Feynman in his lecture QED: The Strange Theory of Light and Matter was discussing just how accurate quantum theory was. He said:

 

Just to give you an idea of how the theory has been put through the wringer, I'll give you some recent numbers: experiments have Dirac's number at 1.00115965221 (with an uncertainty of about 4 in the last digit); the theory puts it at 1.00115965246 (with an uncertainty of about five times as much). To give you a feeling for the accuracy of these numbers, it comes out something like this: If you were to measure the distance from Los Angeles to New York to this accuracy, it would be exact to the thickness of a human hair.

 

I had known that some scientist had used an analogy of great distance to get some idea of the amazing accuracy of a scientific prediction; I'd read about it years and years ago, but had forgotten the exact details (I thought the distance was between London and New York!). I'm really glad that I now know that the original source was Feynman!

 

I do think it is trully amazing - just think about that for a second - many hundreds of people have worked together and created simple mathematical abstractions which can be written down in a scientific paper or on a black board and argued about and which describe the real world to such an incredible amount of detail. What a feat!

 

But after reading this my fact-checking brain wanted to do the calculations to confirm what he'd written - and the results surprised me so I thought I'd post them here to check whether I've made a mistake!

 

The best guess of Dirac's Number produced from theory is 0.00000000025 units bigger than the best guess from actually measuring it. IE the theoretical number is bigger by about one part in 4,000,000,000.

 

Now the distance between New York and Los Angeles is about 3932.8 km.

Records from a collection
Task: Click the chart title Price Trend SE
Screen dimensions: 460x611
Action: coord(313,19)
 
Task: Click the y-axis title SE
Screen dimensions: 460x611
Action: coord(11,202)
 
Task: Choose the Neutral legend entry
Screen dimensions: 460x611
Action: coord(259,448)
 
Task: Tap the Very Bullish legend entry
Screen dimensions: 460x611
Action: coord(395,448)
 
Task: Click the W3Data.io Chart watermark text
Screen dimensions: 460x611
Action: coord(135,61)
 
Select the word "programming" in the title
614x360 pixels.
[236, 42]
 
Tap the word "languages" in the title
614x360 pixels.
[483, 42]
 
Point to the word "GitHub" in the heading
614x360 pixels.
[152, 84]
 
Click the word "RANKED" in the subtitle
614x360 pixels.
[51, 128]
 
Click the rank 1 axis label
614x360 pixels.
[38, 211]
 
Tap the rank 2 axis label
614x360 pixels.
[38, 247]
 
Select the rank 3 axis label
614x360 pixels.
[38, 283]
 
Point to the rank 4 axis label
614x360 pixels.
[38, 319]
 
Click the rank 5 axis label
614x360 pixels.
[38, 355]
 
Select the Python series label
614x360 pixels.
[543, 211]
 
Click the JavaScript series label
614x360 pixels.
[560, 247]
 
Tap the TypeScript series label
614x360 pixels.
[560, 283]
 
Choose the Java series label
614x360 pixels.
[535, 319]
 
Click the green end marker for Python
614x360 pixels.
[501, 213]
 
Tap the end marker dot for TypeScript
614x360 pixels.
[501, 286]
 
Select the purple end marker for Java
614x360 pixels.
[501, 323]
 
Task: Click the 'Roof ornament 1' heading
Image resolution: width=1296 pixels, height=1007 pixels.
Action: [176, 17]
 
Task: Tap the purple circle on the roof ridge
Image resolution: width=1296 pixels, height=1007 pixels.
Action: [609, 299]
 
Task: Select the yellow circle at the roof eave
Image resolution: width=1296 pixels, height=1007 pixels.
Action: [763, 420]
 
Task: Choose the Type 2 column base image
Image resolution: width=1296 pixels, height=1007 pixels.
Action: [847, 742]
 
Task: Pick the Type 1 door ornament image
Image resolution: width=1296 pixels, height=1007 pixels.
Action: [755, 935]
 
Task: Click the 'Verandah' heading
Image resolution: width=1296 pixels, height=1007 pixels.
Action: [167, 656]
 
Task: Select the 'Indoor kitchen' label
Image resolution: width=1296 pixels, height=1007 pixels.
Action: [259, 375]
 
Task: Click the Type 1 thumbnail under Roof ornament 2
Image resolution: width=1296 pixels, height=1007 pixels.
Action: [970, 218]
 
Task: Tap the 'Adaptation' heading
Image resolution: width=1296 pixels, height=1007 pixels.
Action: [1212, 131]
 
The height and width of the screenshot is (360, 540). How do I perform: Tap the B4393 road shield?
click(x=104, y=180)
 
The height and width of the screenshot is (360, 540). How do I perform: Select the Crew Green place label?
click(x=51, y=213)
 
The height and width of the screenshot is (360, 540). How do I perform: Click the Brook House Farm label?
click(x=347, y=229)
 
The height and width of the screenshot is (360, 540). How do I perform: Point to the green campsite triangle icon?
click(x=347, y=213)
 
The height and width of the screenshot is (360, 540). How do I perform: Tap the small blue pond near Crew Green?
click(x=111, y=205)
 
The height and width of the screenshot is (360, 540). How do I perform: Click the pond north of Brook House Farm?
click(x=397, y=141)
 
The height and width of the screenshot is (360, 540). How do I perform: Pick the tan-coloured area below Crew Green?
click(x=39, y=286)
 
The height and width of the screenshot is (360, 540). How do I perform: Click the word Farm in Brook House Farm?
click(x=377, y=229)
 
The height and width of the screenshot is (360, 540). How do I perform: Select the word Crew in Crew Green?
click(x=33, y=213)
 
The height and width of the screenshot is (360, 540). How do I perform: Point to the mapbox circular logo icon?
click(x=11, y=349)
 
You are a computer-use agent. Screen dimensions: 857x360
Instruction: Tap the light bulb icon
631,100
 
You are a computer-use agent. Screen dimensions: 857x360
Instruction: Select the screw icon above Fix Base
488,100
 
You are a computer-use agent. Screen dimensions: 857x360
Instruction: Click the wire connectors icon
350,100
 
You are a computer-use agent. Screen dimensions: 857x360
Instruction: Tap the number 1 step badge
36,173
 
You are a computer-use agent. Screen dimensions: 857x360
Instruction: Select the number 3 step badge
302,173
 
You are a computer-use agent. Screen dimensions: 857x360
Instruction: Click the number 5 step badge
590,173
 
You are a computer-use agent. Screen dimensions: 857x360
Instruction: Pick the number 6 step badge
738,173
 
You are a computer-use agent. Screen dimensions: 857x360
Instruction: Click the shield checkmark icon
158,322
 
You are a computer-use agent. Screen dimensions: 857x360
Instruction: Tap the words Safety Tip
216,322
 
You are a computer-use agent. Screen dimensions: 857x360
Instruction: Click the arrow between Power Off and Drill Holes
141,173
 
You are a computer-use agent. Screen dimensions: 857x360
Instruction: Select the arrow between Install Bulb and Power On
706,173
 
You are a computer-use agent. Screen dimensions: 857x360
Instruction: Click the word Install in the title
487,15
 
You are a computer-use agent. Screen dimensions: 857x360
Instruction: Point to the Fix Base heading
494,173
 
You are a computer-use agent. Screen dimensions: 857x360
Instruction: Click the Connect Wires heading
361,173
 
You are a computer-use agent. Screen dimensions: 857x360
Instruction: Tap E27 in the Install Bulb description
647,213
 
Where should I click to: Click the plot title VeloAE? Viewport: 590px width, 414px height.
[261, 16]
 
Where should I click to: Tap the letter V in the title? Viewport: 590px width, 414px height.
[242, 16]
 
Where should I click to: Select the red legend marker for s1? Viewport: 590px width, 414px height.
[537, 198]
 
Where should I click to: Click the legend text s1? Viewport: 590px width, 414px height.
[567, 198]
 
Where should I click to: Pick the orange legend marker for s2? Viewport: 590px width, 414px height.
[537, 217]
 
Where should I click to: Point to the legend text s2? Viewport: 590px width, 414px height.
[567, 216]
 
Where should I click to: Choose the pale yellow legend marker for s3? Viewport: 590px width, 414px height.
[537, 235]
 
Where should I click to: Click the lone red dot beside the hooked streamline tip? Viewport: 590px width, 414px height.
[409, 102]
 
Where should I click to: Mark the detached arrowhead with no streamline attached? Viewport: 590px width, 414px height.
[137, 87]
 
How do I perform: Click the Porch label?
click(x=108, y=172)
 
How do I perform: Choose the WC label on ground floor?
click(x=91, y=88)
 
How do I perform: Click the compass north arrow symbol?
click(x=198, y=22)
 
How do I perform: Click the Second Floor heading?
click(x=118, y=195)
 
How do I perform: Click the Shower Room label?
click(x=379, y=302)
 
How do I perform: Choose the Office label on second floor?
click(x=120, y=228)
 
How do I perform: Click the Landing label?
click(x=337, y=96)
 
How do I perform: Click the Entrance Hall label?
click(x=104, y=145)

» **Written exercise A**: List every city named in the passage about Feynman's accuracy analogy.
» **Written exercise B**: Print the part of the passage about Feynman's accuracy analogy that begins at the words "I do think it" and stops after the words "What a feat!".

» **Exercise answer A**: Los Angeles, New York, London

» **Exercise answer B**:
I do think it is trully amazing - just think about that for a second - many hundreds of people have worked together and created simple mathematical abstractions which can be written down in a scientific paper or on a black board and argued about and which describe the real world to such an incredible amount of detail. What a feat!